BUDAPEST. Die Mitgliederversammlung der Deutsch‐Ungarischen Industrie‐ und Handelskammer (DUIHK) hat Dale A. Martin, CEO der Siemens Zrt., erneut zu ihrem Präsidenten gewählt. Ministerpräsident Viktor Orbán hob in einer Rede vor den Mitgliedern der Kammer die außerordentlich große Bedeutung der in Ungarn tätigen deutschen Unternehmen für die Wirtschaft des Landes hervor. Zuvor hatte sich der Vorstand der DUIHK mit Ministerpräsident Orbán und Wirtschaftsminister Mihály Varga in einem Gespräch zu aktuellen Fragen der deutsch‐ungarischen Wirtschaftsbeziehungen und der wirtschaftlichen Rahmenbedingungen in Ungarn ausgetauscht.
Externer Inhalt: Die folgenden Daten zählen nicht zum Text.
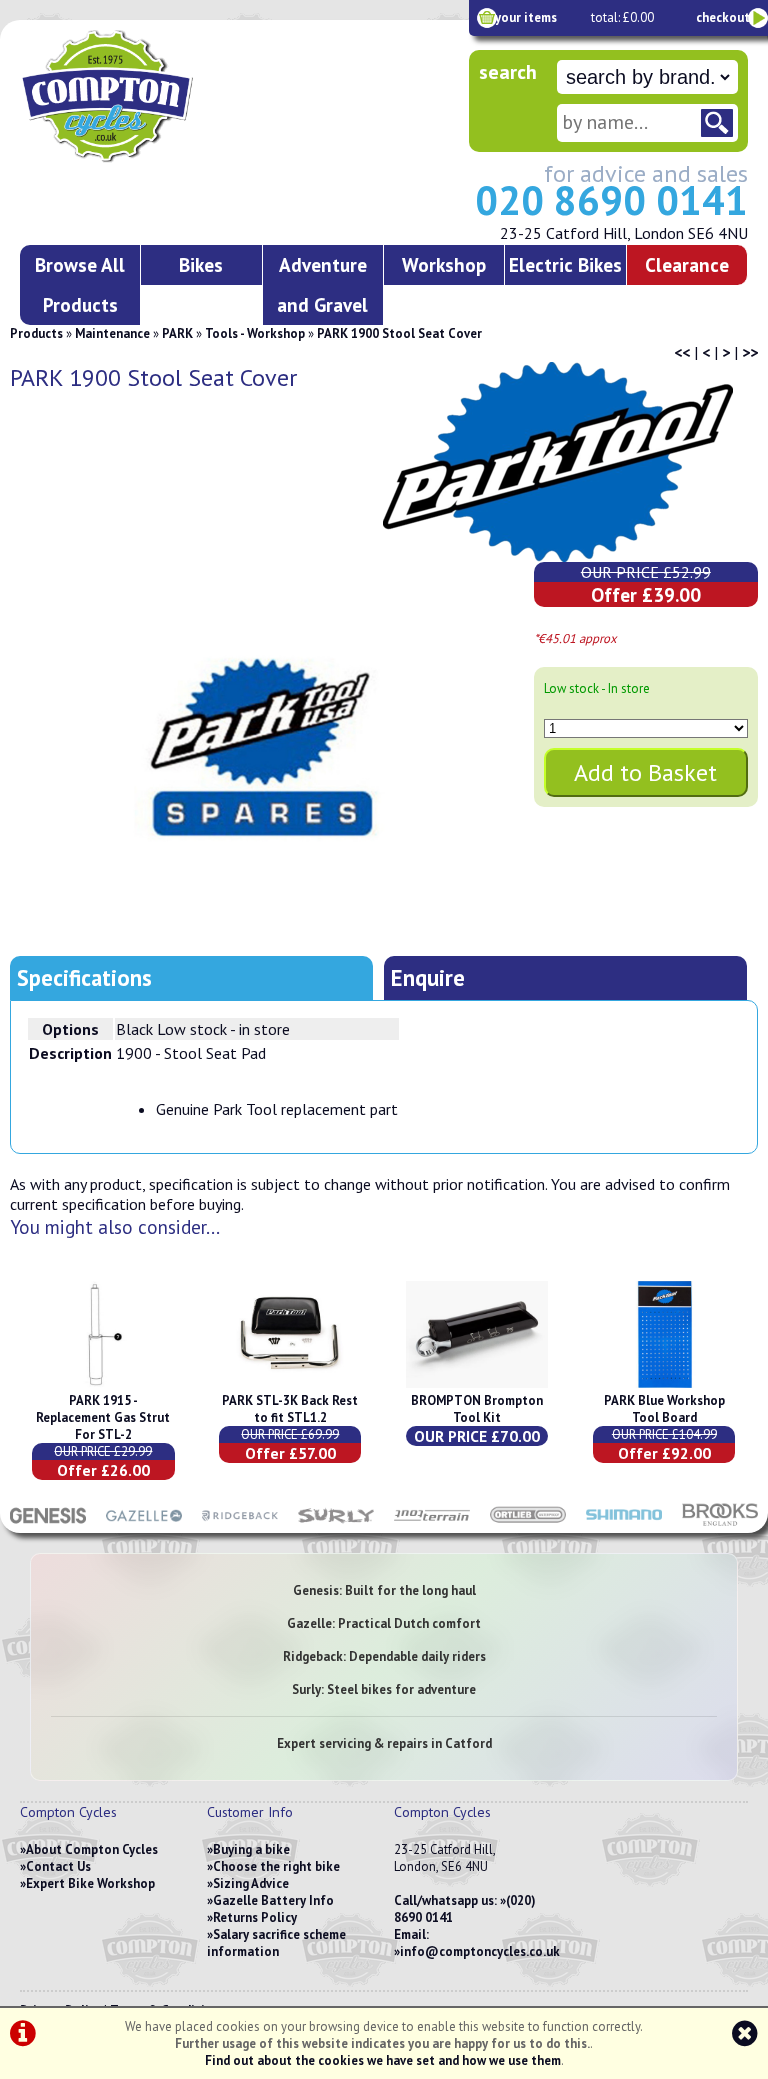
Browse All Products (80, 284)
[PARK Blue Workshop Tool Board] (664, 1383)
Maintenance (112, 333)
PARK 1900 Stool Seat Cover (399, 333)
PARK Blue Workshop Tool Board (664, 1409)
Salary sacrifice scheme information (276, 1943)
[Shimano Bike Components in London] (624, 1523)
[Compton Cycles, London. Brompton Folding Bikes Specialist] (159, 158)
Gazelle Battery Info (273, 1900)
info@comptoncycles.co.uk (480, 1951)
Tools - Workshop (255, 333)
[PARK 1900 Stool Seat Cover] (259, 749)
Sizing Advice (251, 1883)
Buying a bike (251, 1849)
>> (750, 352)
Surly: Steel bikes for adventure (384, 1689)
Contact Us (58, 1866)
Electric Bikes (565, 264)
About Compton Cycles (92, 1849)
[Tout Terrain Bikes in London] (432, 1523)
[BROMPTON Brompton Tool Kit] (477, 1383)
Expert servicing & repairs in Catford (384, 1743)
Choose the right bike (276, 1866)
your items (526, 17)
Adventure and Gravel (322, 284)
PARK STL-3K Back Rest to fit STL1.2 (290, 1409)
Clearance (687, 264)
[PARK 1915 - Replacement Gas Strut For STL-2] (103, 1383)
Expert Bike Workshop (90, 1883)
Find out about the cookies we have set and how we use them (383, 2060)
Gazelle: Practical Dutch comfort (384, 1623)
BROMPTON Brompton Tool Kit (477, 1409)
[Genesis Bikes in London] (48, 1523)
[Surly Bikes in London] (336, 1523)
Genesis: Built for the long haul (384, 1590)
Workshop (444, 264)
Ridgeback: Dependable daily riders (384, 1656)
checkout (723, 17)
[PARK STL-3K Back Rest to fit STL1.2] (290, 1383)
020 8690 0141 (611, 200)
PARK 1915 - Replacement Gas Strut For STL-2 (103, 1417)
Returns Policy (255, 1917)
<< (682, 352)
In seiner Rede vor den DUIHK-Mitgliedern betonte Premier Orbán, dass die in Ungarn tätigen deutschen Unternehmen gut 300.000 Arbeitsplätze geschaffen haben und damit das Einkommen für über eine Million Ungarn sichern. „Das 2014 erreichte Wirtschaftswachstum von 3,6 Prozent wäre ohne die deutschen Unternehmen nicht möglich gewesen“, so der Ministerpräsident. In Bezug auf die Wirtschaftspolitik erklärte Orbán, dass sich deren wichtigste Elemente im kommenden Jahr nicht wesentlich ändern werden. So würden die Grundzüge der Besteuerung unverändert bleiben und die Regierung werde auch weiterhin am Ziel festhalten, das Haushaltsdefizit auf weniger als drei Prozent des BIP zu begrenzen sowie die Verschuldung zurückzufahren.